** START Data to process **

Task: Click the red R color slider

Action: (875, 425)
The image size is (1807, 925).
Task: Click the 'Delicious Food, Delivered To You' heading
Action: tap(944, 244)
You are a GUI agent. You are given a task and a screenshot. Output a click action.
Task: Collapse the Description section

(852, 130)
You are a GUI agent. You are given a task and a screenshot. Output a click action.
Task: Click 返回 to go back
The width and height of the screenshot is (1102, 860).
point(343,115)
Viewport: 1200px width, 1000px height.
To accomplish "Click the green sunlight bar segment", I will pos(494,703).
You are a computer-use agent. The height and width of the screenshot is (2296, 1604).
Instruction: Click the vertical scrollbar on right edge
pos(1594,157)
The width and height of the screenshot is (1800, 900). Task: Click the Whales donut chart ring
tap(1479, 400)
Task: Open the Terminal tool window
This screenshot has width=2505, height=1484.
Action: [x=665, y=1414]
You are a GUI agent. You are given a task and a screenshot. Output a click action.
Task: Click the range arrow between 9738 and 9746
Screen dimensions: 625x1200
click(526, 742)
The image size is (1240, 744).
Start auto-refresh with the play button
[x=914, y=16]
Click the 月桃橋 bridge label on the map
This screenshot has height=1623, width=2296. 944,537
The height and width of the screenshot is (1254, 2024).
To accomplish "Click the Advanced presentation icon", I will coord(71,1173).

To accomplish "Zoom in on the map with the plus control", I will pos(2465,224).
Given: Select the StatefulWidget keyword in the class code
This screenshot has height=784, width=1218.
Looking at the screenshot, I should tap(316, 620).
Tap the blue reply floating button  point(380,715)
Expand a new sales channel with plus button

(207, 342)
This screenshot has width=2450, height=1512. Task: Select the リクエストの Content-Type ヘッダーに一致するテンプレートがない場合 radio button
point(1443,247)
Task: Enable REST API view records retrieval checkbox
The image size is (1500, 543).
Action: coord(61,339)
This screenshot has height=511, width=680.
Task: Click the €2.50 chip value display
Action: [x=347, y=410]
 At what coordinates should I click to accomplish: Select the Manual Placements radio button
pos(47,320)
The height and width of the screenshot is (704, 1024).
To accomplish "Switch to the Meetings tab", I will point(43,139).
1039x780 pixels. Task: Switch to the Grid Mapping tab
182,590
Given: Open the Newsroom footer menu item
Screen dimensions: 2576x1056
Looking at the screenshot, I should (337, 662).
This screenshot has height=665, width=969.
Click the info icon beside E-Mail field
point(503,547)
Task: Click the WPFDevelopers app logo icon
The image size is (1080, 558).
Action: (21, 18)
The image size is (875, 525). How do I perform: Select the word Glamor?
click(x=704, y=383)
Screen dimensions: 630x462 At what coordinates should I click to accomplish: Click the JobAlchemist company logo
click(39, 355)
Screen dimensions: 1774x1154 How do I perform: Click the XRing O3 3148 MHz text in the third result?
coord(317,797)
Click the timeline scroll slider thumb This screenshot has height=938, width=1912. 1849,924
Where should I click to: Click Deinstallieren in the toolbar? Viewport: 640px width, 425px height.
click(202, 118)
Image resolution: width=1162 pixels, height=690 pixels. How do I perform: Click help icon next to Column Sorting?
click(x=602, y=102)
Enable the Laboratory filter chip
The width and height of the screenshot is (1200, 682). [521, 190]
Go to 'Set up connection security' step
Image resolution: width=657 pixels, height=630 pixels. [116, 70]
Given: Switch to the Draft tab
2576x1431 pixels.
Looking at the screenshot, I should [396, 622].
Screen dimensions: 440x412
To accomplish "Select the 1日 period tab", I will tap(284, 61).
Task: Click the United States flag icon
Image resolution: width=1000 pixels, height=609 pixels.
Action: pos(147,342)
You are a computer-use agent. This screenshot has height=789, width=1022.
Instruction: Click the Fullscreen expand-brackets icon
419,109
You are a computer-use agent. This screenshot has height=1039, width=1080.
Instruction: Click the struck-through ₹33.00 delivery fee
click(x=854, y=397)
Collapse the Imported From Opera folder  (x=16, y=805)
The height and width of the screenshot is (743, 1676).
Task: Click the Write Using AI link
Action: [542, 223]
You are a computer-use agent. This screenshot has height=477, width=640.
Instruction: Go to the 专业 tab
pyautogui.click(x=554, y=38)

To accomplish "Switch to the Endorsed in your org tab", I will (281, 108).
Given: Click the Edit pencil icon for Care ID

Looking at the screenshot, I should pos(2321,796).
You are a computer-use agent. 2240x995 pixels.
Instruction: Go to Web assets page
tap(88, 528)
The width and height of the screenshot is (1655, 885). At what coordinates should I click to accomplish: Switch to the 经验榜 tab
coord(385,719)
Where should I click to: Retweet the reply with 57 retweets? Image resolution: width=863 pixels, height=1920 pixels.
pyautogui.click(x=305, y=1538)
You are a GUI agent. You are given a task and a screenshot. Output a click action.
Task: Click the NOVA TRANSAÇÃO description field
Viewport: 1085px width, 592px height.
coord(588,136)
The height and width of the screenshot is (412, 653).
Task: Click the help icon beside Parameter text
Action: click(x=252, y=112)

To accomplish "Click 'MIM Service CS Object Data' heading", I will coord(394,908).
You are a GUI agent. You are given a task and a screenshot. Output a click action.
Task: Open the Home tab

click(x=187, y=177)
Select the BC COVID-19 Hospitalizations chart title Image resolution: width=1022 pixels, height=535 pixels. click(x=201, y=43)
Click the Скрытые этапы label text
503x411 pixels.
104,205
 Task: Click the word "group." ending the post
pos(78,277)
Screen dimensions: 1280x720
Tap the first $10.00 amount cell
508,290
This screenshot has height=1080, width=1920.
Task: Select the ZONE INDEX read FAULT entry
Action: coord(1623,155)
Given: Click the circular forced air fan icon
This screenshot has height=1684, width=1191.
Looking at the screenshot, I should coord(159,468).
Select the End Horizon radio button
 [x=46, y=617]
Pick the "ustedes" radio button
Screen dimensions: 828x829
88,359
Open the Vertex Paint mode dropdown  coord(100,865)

** END Data to process **

To do: Edit the material above so that every "GUI agent" becomes "screen agent", and keep everything else unchanged.

Output for this task:
Task: Click the red R color slider

Action: (875, 425)
The image size is (1807, 925).
Task: Click the 'Delicious Food, Delivered To You' heading
Action: tap(944, 244)
You are a screen agent. You are given a task and a screenshot. Output a click action.
Task: Collapse the Description section

(852, 130)
You are a screen agent. You are given a task and a screenshot. Output a click action.
Task: Click 返回 to go back
The width and height of the screenshot is (1102, 860).
point(343,115)
Viewport: 1200px width, 1000px height.
To accomplish "Click the green sunlight bar segment", I will pos(494,703).
You are a computer-use agent. The height and width of the screenshot is (2296, 1604).
Instruction: Click the vertical scrollbar on right edge
pos(1594,157)
The width and height of the screenshot is (1800, 900). Task: Click the Whales donut chart ring
tap(1479, 400)
Task: Open the Terminal tool window
This screenshot has width=2505, height=1484.
Action: [x=665, y=1414]
You are a screen agent. You are given a task and a screenshot. Output a click action.
Task: Click the range arrow between 9738 and 9746
Screen dimensions: 625x1200
click(526, 742)
The image size is (1240, 744).
Start auto-refresh with the play button
[x=914, y=16]
Click the 月桃橋 bridge label on the map
This screenshot has height=1623, width=2296. 944,537
The height and width of the screenshot is (1254, 2024).
To accomplish "Click the Advanced presentation icon", I will coord(71,1173).

To accomplish "Zoom in on the map with the plus control", I will pos(2465,224).
Given: Select the StatefulWidget keyword in the class code
This screenshot has height=784, width=1218.
Looking at the screenshot, I should tap(316, 620).
Tap the blue reply floating button  point(380,715)
Expand a new sales channel with plus button

(207, 342)
This screenshot has width=2450, height=1512. Task: Select the リクエストの Content-Type ヘッダーに一致するテンプレートがない場合 radio button
point(1443,247)
Task: Enable REST API view records retrieval checkbox
The image size is (1500, 543).
Action: coord(61,339)
This screenshot has height=511, width=680.
Task: Click the €2.50 chip value display
Action: [x=347, y=410]
 At what coordinates should I click to accomplish: Select the Manual Placements radio button
pos(47,320)
The height and width of the screenshot is (704, 1024).
To accomplish "Switch to the Meetings tab", I will point(43,139).
1039x780 pixels. Task: Switch to the Grid Mapping tab
182,590
Given: Open the Newsroom footer menu item
Screen dimensions: 2576x1056
Looking at the screenshot, I should (337, 662).
This screenshot has height=665, width=969.
Click the info icon beside E-Mail field
point(503,547)
Task: Click the WPFDevelopers app logo icon
The image size is (1080, 558).
Action: (21, 18)
The image size is (875, 525). How do I perform: Select the word Glamor?
click(x=704, y=383)
Screen dimensions: 630x462 At what coordinates should I click to accomplish: Click the JobAlchemist company logo
click(39, 355)
Screen dimensions: 1774x1154 How do I perform: Click the XRing O3 3148 MHz text in the third result?
coord(317,797)
Click the timeline scroll slider thumb This screenshot has height=938, width=1912. 1849,924
Where should I click to: Click Deinstallieren in the toolbar? Viewport: 640px width, 425px height.
click(202, 118)
Image resolution: width=1162 pixels, height=690 pixels. How do I perform: Click help icon next to Column Sorting?
click(x=602, y=102)
Enable the Laboratory filter chip
The width and height of the screenshot is (1200, 682). [521, 190]
Go to 'Set up connection security' step
Image resolution: width=657 pixels, height=630 pixels. [116, 70]
Given: Switch to the Draft tab
2576x1431 pixels.
Looking at the screenshot, I should [396, 622].
Screen dimensions: 440x412
To accomplish "Select the 1日 period tab", I will tap(284, 61).
Task: Click the United States flag icon
Image resolution: width=1000 pixels, height=609 pixels.
Action: pos(147,342)
You are a computer-use agent. This screenshot has height=789, width=1022.
Instruction: Click the Fullscreen expand-brackets icon
419,109
You are a computer-use agent. This screenshot has height=1039, width=1080.
Instruction: Click the struck-through ₹33.00 delivery fee
click(x=854, y=397)
Collapse the Imported From Opera folder  (x=16, y=805)
The height and width of the screenshot is (743, 1676).
Task: Click the Write Using AI link
Action: [542, 223]
You are a computer-use agent. This screenshot has height=477, width=640.
Instruction: Go to the 专业 tab
pyautogui.click(x=554, y=38)

To accomplish "Switch to the Endorsed in your org tab", I will (281, 108).
Given: Click the Edit pencil icon for Care ID

Looking at the screenshot, I should pos(2321,796).
You are a computer-use agent. 2240x995 pixels.
Instruction: Go to Web assets page
tap(88, 528)
The width and height of the screenshot is (1655, 885). At what coordinates should I click to accomplish: Switch to the 经验榜 tab
coord(385,719)
Where should I click to: Retweet the reply with 57 retweets? Image resolution: width=863 pixels, height=1920 pixels.
pyautogui.click(x=305, y=1538)
You are a screen agent. You are given a task and a screenshot. Output a click action.
Task: Click the NOVA TRANSAÇÃO description field
Viewport: 1085px width, 592px height.
coord(588,136)
The height and width of the screenshot is (412, 653).
Task: Click the help icon beside Parameter text
Action: click(x=252, y=112)

To accomplish "Click 'MIM Service CS Object Data' heading", I will coord(394,908).
You are a screen agent. You are given a task and a screenshot. Output a click action.
Task: Open the Home tab

click(x=187, y=177)
Select the BC COVID-19 Hospitalizations chart title Image resolution: width=1022 pixels, height=535 pixels. click(x=201, y=43)
Click the Скрытые этапы label text
503x411 pixels.
104,205
 Task: Click the word "group." ending the post
pos(78,277)
Screen dimensions: 1280x720
Tap the first $10.00 amount cell
508,290
This screenshot has height=1080, width=1920.
Task: Select the ZONE INDEX read FAULT entry
Action: coord(1623,155)
Given: Click the circular forced air fan icon
This screenshot has height=1684, width=1191.
Looking at the screenshot, I should coord(159,468).
Select the End Horizon radio button
 [x=46, y=617]
Pick the "ustedes" radio button
Screen dimensions: 828x829
88,359
Open the Vertex Paint mode dropdown  coord(100,865)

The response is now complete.